Basically you need to put the horse in front of the cart if you wish to get anywhere, right now you have the cart in front of the horse and trying to go backwards to learn, this is a recipe for a big mess and disaster and much frustration on your part. 

Work on the process in the video after you get the basic understanding and then you will do much better. 

Start with hokes book, concentrate on it, read it through once, then go back an read again the getting acquainted experiments, now you will know what chemicals you need to do these small experiments, observing the reactions will give you an understanding words or videos cannot, study the forum the safety section and dealing with waste, study the processes that interest you learn all you can about them, basically get a good understanding and knowledge of what you need and why, get a good grasp on the chemistry, and the safety.

Learn to recover gold and precious metals and refine them to high purity, not starting out trying things you understand very little about making big dangerous messes and standing there with a look of confusion, wondering where your gold went and what to do next.

This chemistry of metals is a complicated science, treat it as such, study and work as a chemist gaining an understanding by study small experiments and increasing your knowledge know what needs to be done before you do it, have a good idea of what to expect, and if things do not go as suspected (many times they will not), know why and what to do.

Forget about getting gold for the time being,(that will come in due time as you gain knowledge, understanding, and skill) work on gaining understanding knowledge and skill, then the gold will come easy, you will know how to handle it and any problem that comes your way, put your horse before the cart and you will go far, jumping in before will be a big mess.

just trying to help.
I look forward to you becoming a skilled workman in this art, it will take time to learn, but I will enjoy watching you grow, and look forward to seeing you help others learn from what you are learning, and if you work hard I bet you will be teaching me a few tricks.

Welcome to the forum. I am just trying to help you get started on the best path.

| Exercise |
In the forum post on learning to refine gold, what part should be read again after the book has been read through once? This data comes from a different source.

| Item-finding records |
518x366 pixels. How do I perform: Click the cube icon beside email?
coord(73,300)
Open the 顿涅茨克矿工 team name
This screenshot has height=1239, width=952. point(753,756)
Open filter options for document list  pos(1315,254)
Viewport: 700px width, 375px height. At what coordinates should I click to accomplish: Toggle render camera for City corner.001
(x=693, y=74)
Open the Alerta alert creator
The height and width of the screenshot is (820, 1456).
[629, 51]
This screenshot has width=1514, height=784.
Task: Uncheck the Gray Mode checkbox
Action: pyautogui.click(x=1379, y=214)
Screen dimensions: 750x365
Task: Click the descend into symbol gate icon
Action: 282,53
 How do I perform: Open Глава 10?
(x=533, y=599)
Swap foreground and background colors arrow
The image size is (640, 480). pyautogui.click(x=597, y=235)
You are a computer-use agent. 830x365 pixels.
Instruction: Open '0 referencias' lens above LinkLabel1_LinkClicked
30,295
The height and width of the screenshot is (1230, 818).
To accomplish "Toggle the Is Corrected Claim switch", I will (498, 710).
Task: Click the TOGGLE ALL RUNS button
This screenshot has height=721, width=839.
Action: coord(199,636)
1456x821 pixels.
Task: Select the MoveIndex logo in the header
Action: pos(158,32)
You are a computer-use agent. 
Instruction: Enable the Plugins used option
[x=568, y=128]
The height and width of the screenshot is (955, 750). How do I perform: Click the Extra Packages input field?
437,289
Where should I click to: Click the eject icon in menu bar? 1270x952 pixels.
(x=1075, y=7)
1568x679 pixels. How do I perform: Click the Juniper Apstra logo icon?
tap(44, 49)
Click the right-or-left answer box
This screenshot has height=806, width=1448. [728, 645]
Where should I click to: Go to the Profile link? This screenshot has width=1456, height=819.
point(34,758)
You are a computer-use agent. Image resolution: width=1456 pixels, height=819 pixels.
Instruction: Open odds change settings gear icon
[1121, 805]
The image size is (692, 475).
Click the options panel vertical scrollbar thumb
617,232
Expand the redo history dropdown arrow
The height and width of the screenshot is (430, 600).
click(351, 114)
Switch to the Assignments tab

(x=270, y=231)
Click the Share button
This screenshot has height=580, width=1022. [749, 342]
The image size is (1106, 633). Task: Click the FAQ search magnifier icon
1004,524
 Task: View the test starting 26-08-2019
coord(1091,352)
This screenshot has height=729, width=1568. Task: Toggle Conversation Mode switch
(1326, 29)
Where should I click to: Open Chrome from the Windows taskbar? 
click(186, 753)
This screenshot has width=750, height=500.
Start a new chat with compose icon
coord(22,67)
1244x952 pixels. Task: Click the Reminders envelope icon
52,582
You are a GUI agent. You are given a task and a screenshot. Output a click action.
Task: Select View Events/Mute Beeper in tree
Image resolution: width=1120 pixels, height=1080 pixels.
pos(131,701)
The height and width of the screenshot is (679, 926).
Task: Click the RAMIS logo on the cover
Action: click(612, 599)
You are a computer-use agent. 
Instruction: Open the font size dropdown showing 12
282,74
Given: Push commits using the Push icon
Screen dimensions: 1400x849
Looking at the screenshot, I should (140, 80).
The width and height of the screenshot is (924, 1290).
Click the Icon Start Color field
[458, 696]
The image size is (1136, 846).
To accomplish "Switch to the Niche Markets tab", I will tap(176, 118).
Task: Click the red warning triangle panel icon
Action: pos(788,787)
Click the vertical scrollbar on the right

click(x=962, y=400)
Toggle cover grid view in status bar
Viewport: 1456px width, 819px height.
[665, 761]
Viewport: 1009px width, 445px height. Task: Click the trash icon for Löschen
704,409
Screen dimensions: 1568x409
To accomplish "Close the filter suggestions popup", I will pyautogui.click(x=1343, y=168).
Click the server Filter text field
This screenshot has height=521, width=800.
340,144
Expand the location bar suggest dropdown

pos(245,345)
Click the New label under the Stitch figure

| Answer |
The getting acquainted experiments.